Dear West Virginia University Faculty, Staff and Students:
As yesterday drew to a close, I sat in the quiet of my office in Stewart Hall watching the hurried scurrying of campus life outside my window. It occurred to me the contrast of activity paralleled the atmosphere I have observed over the past few weeks.
The issue of House Bill 2519 Campus Self-Defense Act, otherwise known as Campus Carry, is one that is deeply personal. And in the fast pace in which we live our lives, it is not uncommon to find ourselves entrenched in rhetoric and emotions.
But I ask that each of you pause for a moment of your own quiet. I ask that you sit still with your thoughts, your fears and your hopes. For it is in that moment of quiet reflection that we can begin to hear each other and come together to work toward solutions.

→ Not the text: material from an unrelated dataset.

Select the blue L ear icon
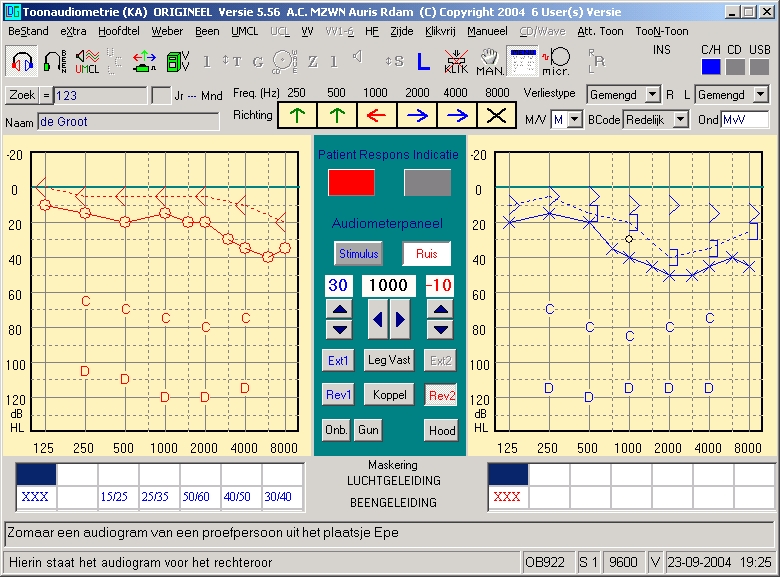[423, 61]
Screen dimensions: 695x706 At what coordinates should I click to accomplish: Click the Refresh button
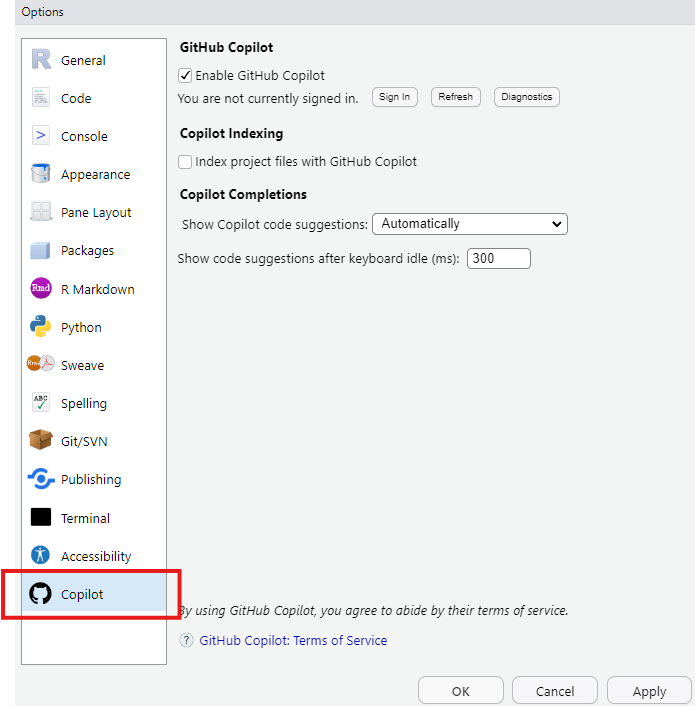[455, 97]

Over the past two weeks I have read every letter and listened to every conversation with an open mind and heavy heart. I have received passionate and poignant letters from those who adamantly oppose this legislation. I also have received passionate and poignant letters from those who adamantly support this legislation. I treasure that we have a University family that is willing to stand up for their beliefs — but I carry the burden that our campus community is not speaking with one voice on this issue.

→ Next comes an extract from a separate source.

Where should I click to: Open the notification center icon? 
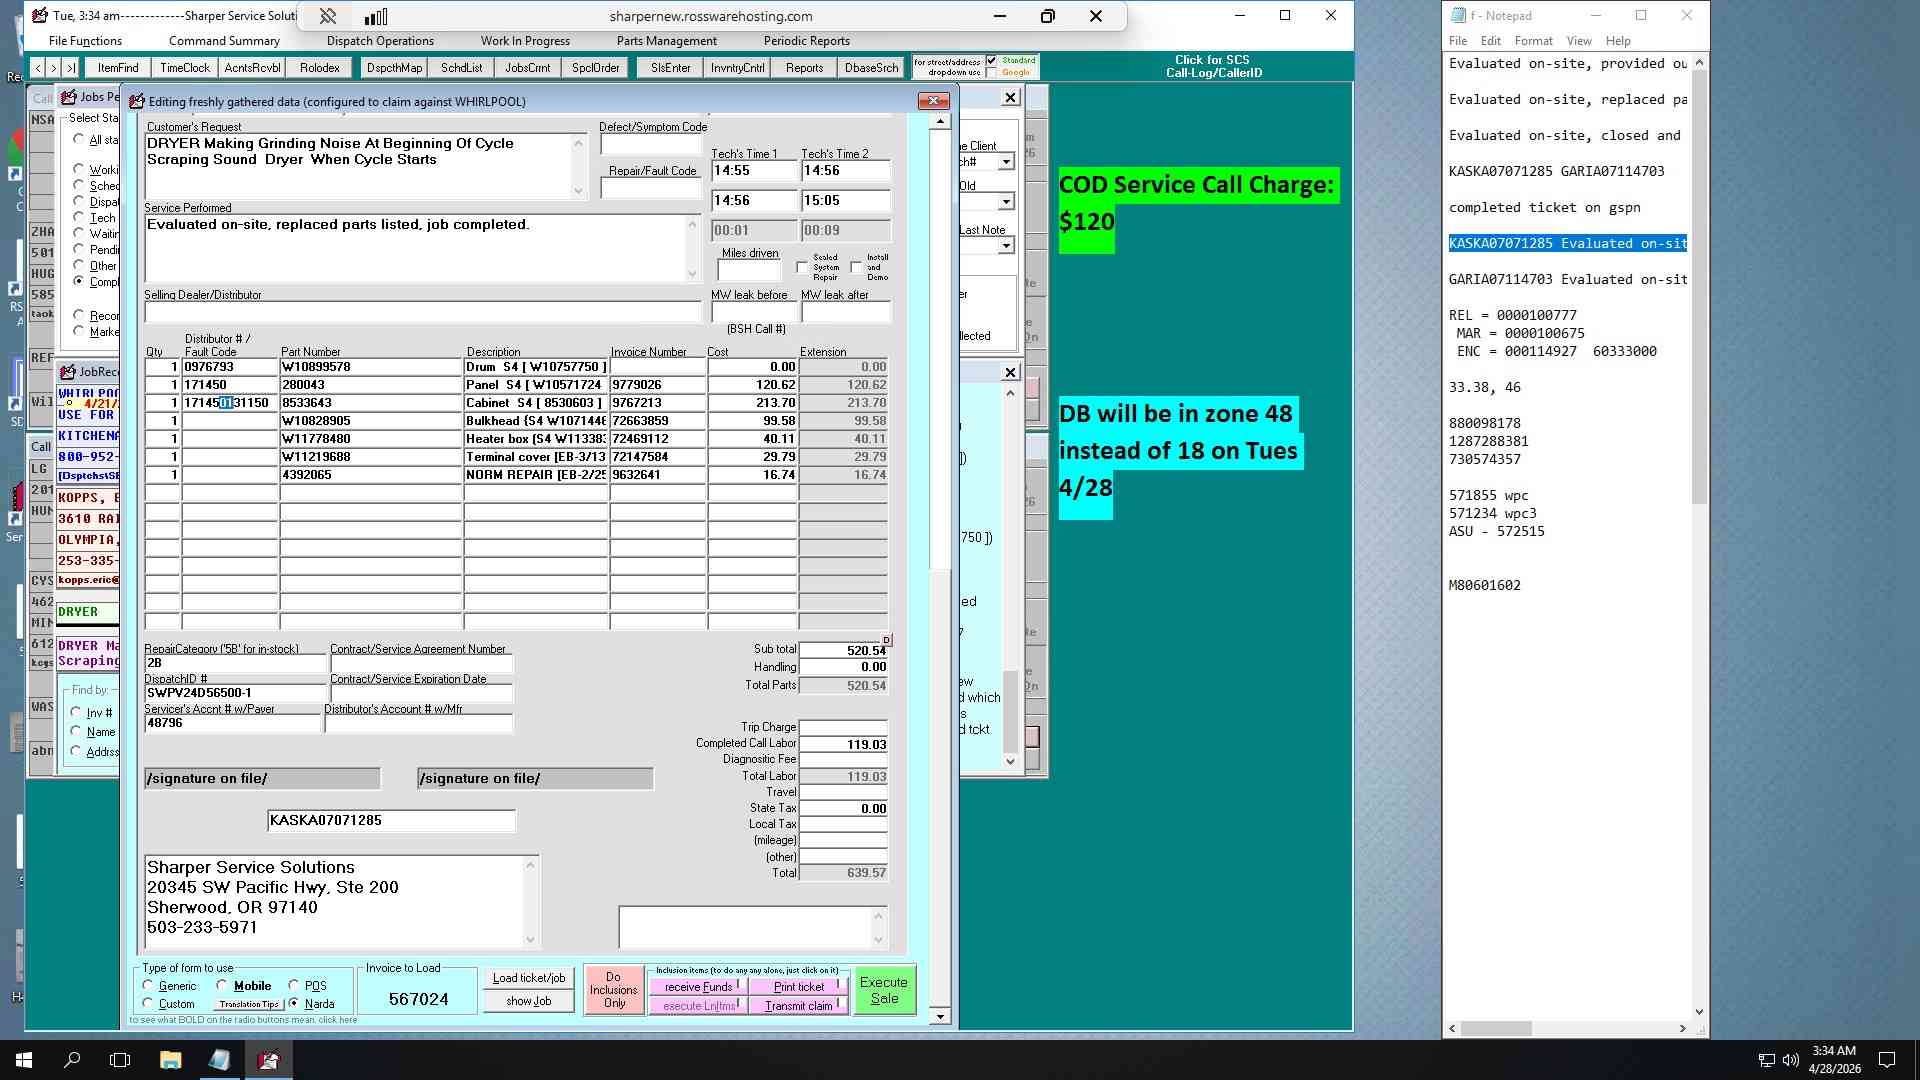tap(1887, 1059)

The University has been engaged and fighting this issue for a very long time – not just in the past two weeks. For the past three years, we have successfully defeated this legislation. We have defeated it through the work of administration, faculty, staff and student leadership. Perhaps, in hindsight, we should have shared the scars we bear so that all were more aware of the battle that has been fought.

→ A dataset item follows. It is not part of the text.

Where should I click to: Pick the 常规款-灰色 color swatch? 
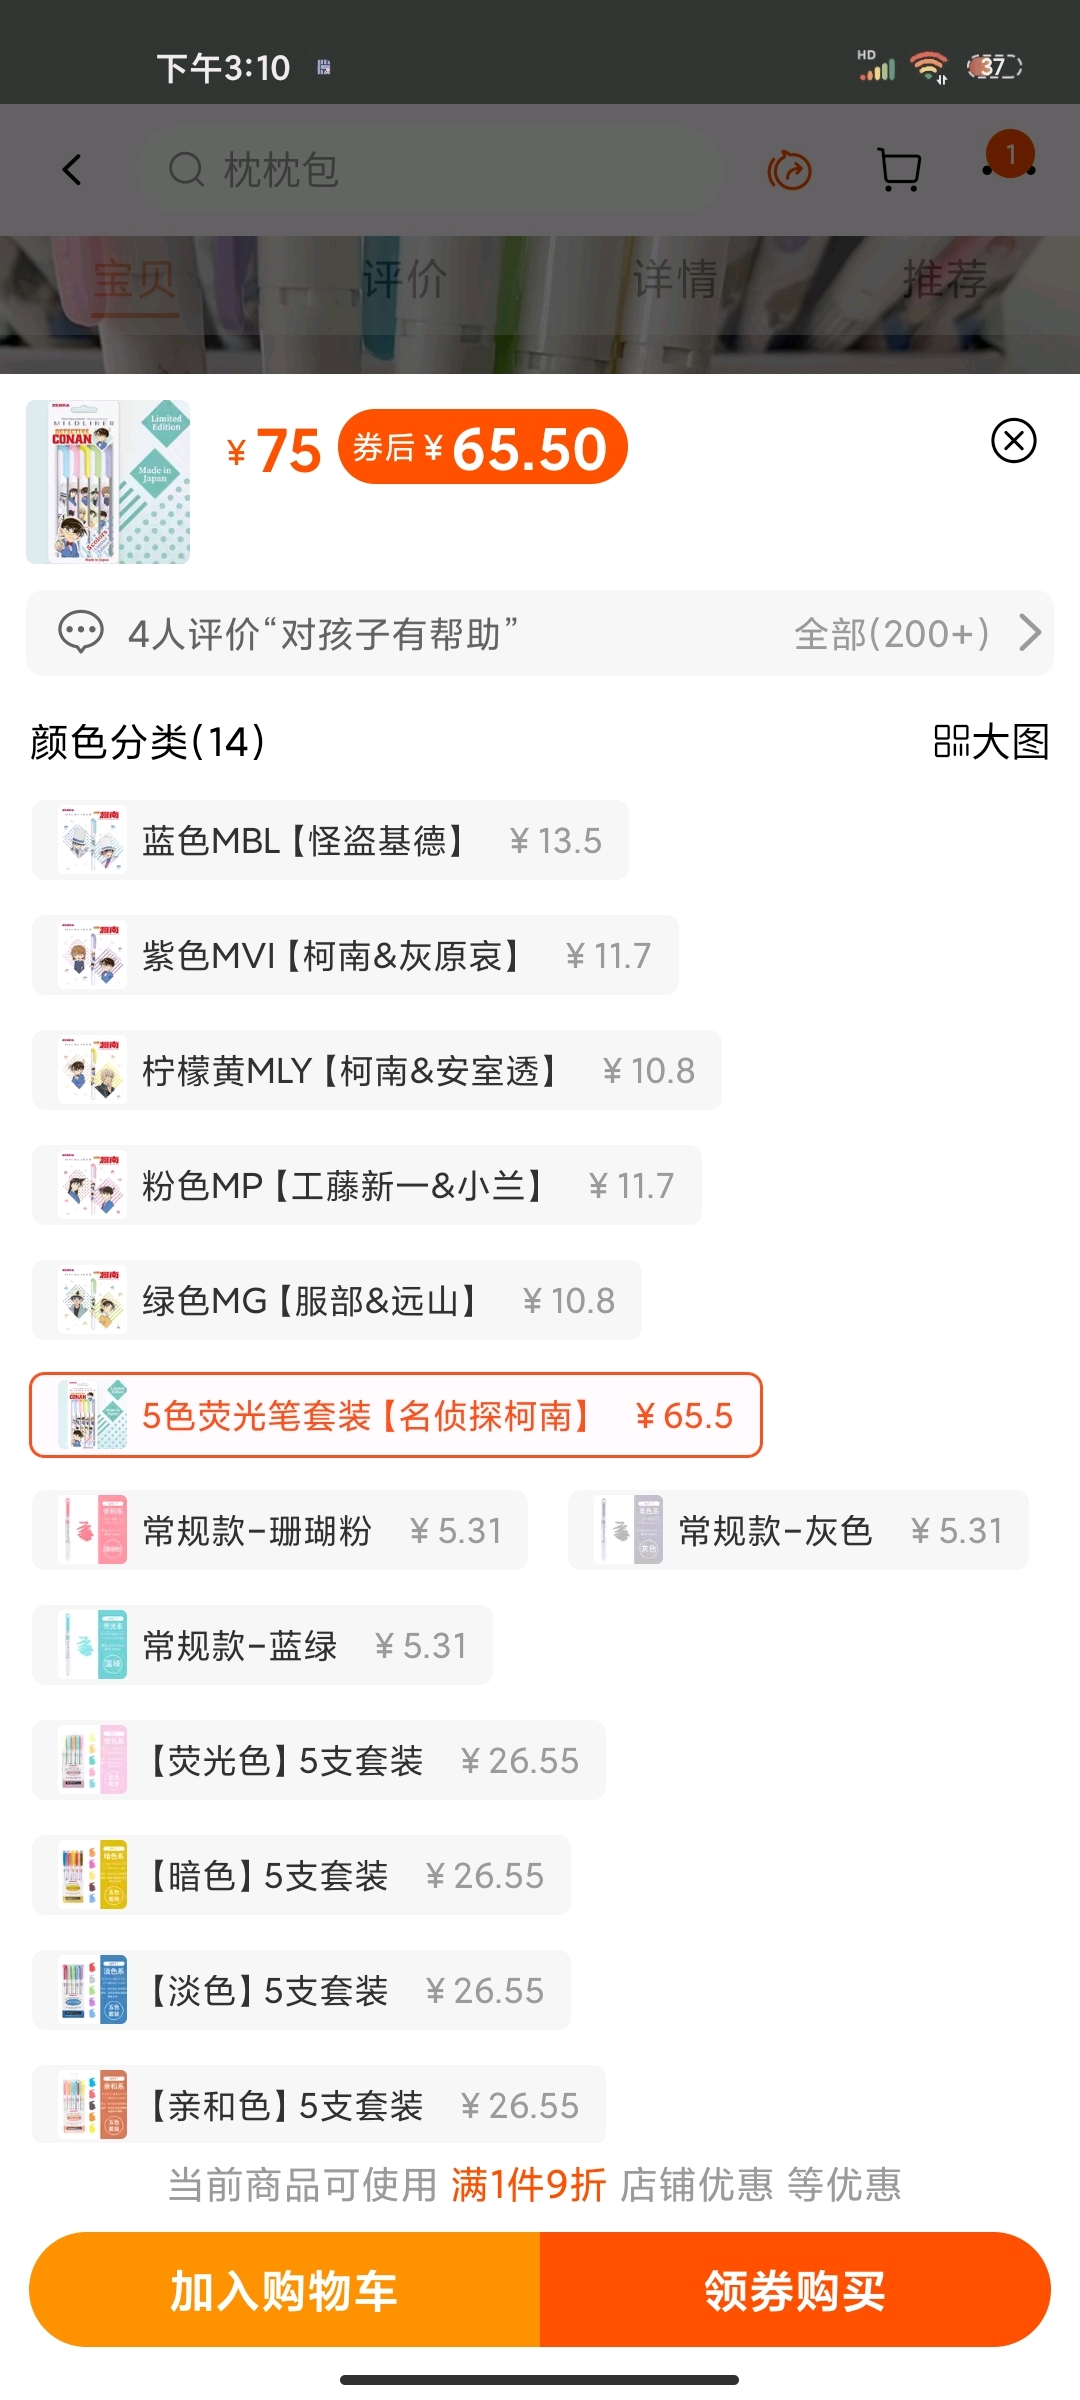[x=798, y=1530]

Therefore, to make any assertion that West Virginia University has no backbone or has not been a leader on this issue is an inaccurate assertion based on emotion rather than fact.
The fact is no matter where I have served, I have always argued for local control of any matter that relates to the University. It is always in the best interest to keep legislation from mandating the operations of an institution of higher learning.
This situation is no different. We want to be the masters of our destiny and in control of decisions affecting our campuses.
Let me be clear: West Virginia University has never stood silent on this matter or failed to engage in this debate. We have fought for three years in opposition in the halls and offices of our State Capitol.
Let me also be very clear that I fully support the current strategy to be emphatic that we prefer local control, but also to focus on the exemptions we will need to support and protect our campuses should this bill pass.
As your University president, I do not have the luxury of leading based on my personal beliefs. I do not have that luxury because I carry a grave responsibility — and that is the responsibility to keep our campuses safe.
Despite the actions we have taken in the past, the concerns we have raised, our preference for local control, and the opposition from many on this campus and across the State, House Bill 2519 passed the House of Delegates with a vote of 59-41. It has strong support in the Legislature.
In considering the best path forward, I must be realistic about the power of West Virginia University and others to stop this legislation. However, I am confident we are taking the correct measures to ensure we can implement a plan that provides additional protections and safeguards should the legislation move forward. Failing to fight for the exemptions to this legislation given its support would be irresponsible.
I take the safety of our campuses — and each of you — extremely seriously. As your leader, I have made an educated, informed decision. And I am further confident that should the bill pass, going forward we will come together to address specific concerns, implement the right precautions and do our very best to maintain an environment where everyone feels safe.
I realize not all will agree with the strategy — but I do ask for your respectful understanding of the position in which the University finds itself. You have the right to continue voicing your opinions to your elected officials and to me. I support your right to express your opinions here and in Charleston. I will continue to listen.
And I am hopeful that in your moment of quiet, you can find the path to reconcile your personal beliefs with the actions we must take. I hope that you will reflect that every action the University takes has been done only after great consideration. And I hope that you will see a future for West Virginia University that includes you as a thoughtful contributor to create solutions as we move forward.